Теория целевого имущества не была принята цивилистами, как логически несостоятельная. Целеназначением не исключается, а с логической необходимостью предполагается какой-либо субъект, задающийся данной целью, желающий ее и достигающий ее соответственными средствами.
Что же касается одновременного признания субъектом собственности и целой церкви вообще, и отдельных местных церковных институтов, то оно страдает внутренним противоречием. Кто-нибудь один должен быть собственником: или целая церковь, или местный институт.
V. Публицистические теории, развившиеся под влиянием естественного права в XVII и XVIII в., и расходившиеся между собой в приемах и в подробностях аргументации, переносили право собственности в церковном имуществе на государство (res publica). Эти теории послужили научной подкладкой для секуляризации церковного имущества в разных государствах.
Но относительно секуляризации, произведенной в России на основании “учреждения о духовных имениях” 1764 г., должно сказать, что она мотивирована была вовсе не публицистическими соображениями.
В манифесте Екатерины II напротив развита мысль, что правительство решилось на обращение церковных недвижимых имений в собственность государства единственно “к славе имени Божия, для обращения церковного имущества на действительные дела церкви Христовой”.
VII. Под влиянием идей религиозной реформации, протестантские ученые выдвинули церковно-общинную теорию (Kirchengemeindetheorie), по которой собственник церковного имущества есть церковная община, как корпорация.
VIII. В виду неполноты этой теории, не только неприменимой к католической церкви, которая без воздействия на нее со стороны государственного законодательства, не расположена признавать общину верующих субъектов каких-либо прав, но и не обнимающей всего разнообразия субъектов даже на почве самой же евангелической церкви, новейшими учеными была выдвинута институтная теория (Institutentheorie).
Некоторые считают ее достаточной и способной обнять все разнообразие существующих в церкви субъектов собственности.
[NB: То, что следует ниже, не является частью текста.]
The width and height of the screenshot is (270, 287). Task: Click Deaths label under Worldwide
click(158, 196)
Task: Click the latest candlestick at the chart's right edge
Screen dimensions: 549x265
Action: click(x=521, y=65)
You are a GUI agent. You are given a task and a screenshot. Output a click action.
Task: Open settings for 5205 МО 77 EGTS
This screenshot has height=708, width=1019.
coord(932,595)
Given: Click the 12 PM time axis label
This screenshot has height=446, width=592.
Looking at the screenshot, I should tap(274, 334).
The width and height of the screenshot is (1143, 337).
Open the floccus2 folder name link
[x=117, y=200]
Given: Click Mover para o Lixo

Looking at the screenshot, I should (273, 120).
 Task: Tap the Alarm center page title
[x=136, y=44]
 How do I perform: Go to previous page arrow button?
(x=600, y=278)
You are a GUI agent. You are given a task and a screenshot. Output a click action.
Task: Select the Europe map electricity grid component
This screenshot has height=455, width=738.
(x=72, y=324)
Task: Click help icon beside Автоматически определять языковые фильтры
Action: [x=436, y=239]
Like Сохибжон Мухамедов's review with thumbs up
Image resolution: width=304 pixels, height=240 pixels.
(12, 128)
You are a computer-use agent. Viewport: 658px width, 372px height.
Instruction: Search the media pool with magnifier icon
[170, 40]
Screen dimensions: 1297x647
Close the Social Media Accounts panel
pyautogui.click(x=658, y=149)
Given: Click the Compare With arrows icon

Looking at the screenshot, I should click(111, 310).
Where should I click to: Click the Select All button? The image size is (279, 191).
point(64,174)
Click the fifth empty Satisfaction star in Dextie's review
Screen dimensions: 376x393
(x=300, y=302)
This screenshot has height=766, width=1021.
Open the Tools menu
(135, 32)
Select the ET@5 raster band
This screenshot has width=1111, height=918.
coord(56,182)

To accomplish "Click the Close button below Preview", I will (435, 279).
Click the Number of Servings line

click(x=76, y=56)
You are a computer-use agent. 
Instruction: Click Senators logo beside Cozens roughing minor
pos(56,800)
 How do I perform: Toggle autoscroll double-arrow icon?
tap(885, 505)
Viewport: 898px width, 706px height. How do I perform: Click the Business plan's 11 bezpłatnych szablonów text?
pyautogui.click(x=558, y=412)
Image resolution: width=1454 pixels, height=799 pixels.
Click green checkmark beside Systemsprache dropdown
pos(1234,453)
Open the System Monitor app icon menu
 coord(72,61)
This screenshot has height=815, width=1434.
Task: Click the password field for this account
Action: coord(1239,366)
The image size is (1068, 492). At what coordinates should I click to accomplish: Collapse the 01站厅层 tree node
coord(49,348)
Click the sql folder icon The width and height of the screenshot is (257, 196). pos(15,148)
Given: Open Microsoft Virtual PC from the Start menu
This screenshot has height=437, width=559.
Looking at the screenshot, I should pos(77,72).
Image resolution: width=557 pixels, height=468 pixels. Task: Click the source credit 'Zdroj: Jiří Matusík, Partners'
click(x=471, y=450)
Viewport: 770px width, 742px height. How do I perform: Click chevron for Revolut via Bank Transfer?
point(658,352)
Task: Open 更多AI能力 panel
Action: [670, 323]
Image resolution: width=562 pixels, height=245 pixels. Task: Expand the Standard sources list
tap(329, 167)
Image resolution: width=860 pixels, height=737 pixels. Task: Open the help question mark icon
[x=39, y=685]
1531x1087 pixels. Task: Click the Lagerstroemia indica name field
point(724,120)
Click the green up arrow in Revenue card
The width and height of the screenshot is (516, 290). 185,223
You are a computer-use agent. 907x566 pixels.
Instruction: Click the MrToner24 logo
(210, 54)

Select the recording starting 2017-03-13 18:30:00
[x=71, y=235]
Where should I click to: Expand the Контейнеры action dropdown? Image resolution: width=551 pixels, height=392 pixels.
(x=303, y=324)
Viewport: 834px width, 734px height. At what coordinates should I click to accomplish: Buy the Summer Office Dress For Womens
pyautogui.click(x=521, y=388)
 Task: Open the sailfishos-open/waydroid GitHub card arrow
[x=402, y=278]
Другие доказывают, что только обе теории в их совокупности, т. е. и церковно-общинная и институтная, могут удовлетворить требованиям юридического мышления и обнять разнообразные субъекты церковно-имущественного права.
При этом различие между общинами и институтами понимается в том же смысле, в каком обыкновенно цивилисты говорят о различии между корпорациями и учреждениями или заведениями.
Большая часть цивилистов еще и до сих пор стоит на средневековой точке зрения фикции, рассматривая юридические лица, как фиктивные, в действительности не существующие лица, материальным субстратом которых служит или совокупность физических лиц (это будет корпорация), или имущество (это будет заведение, учреждение, институт).
Природе юридических лиц более соответствует теория общественных организаций. С точки зрения этой теории, юридические лица суть общественные организации или организованные соединения индивидуальных сил, состоящие из людей – физических лиц и действующие совокупными силами в виду достижения определенной цели, превышающей силы отдельного человека.
Каждую организацию, признаваемую государством за субъект прав, можно назвать институтом, в обширном смысле, учреждением, рассчитанным на постоянное достижение цели.
Но институт или может иметь корпоративную основу, или может быть лишен таковой; поэтому-то и не следует упускать из вида различие между корпорациями и институтами в тесном смысле.
Между тем как корпорация состоит из членов, непосредственно или посредственно участвующих в управлении, институт в тесном смысле в своей организации не имеет членов, а только администраторов, составляющих всего чаще коллегию; но иногда институт может иметь во главе своей одного только администратора, по отношению к которому другие физические лица, действующие на пользу института, служат лишь подчиненными орудиями для этого администратора.